___ Exercise materials

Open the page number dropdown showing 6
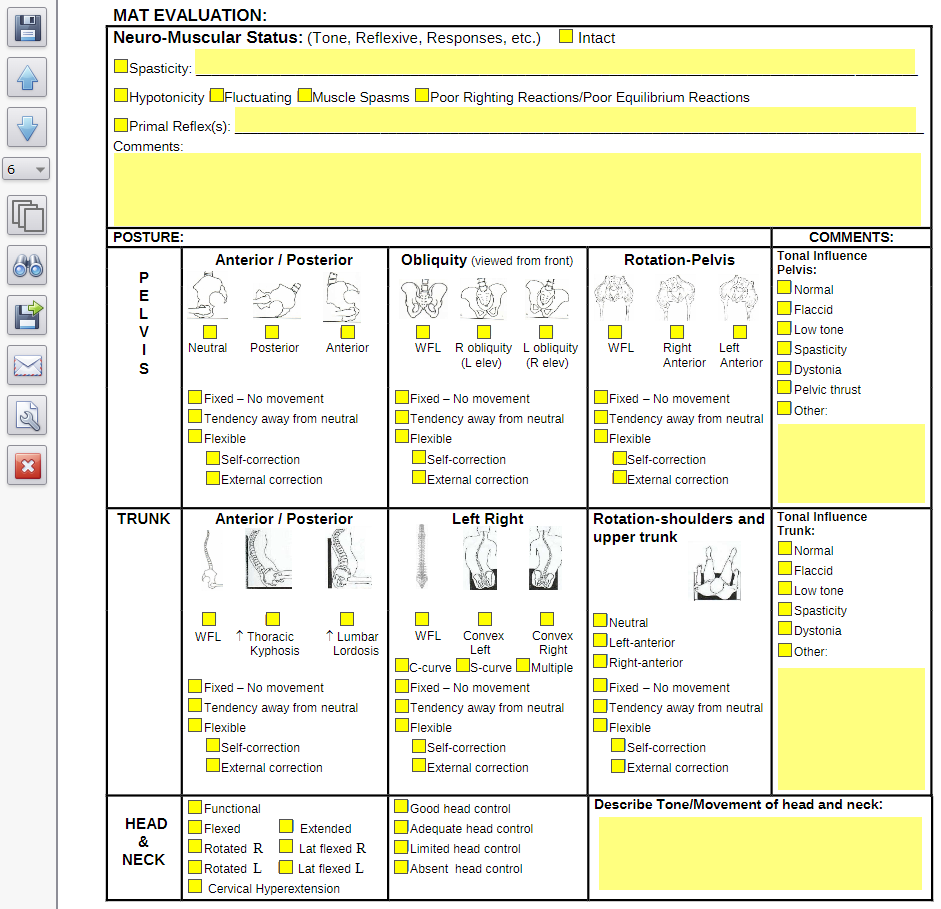The width and height of the screenshot is (941, 909). coord(26,170)
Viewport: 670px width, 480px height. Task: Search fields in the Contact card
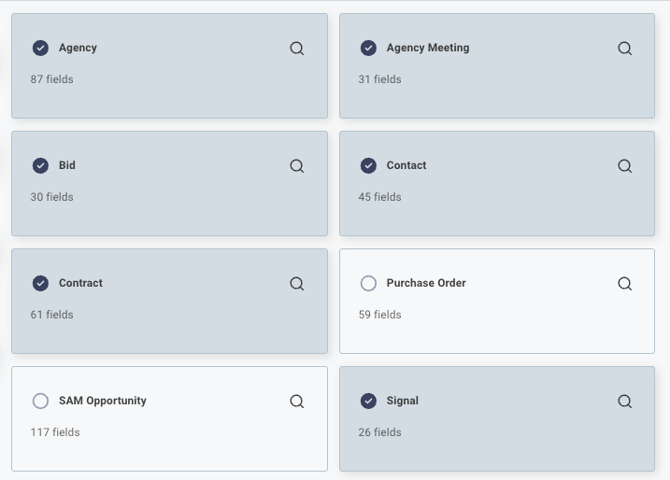(625, 166)
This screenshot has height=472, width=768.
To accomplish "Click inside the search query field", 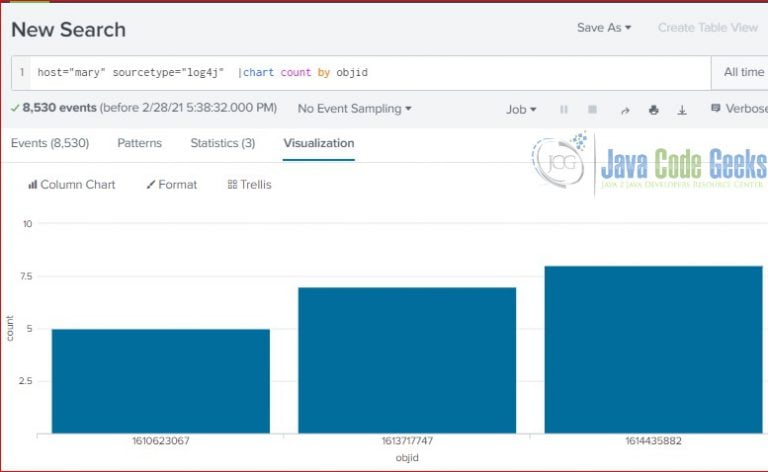I will click(370, 72).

______

Output only the lines from the start of the data through the line that holds "This screenshot has height=472, width=768.". Keep them exact and leave the pictures out.

§ Answer area
Open the page number dropdown showing 6
The width and height of the screenshot is (941, 909). coord(26,170)
Viewport: 670px width, 480px height. Task: Search fields in the Contact card
(625, 166)
This screenshot has height=472, width=768.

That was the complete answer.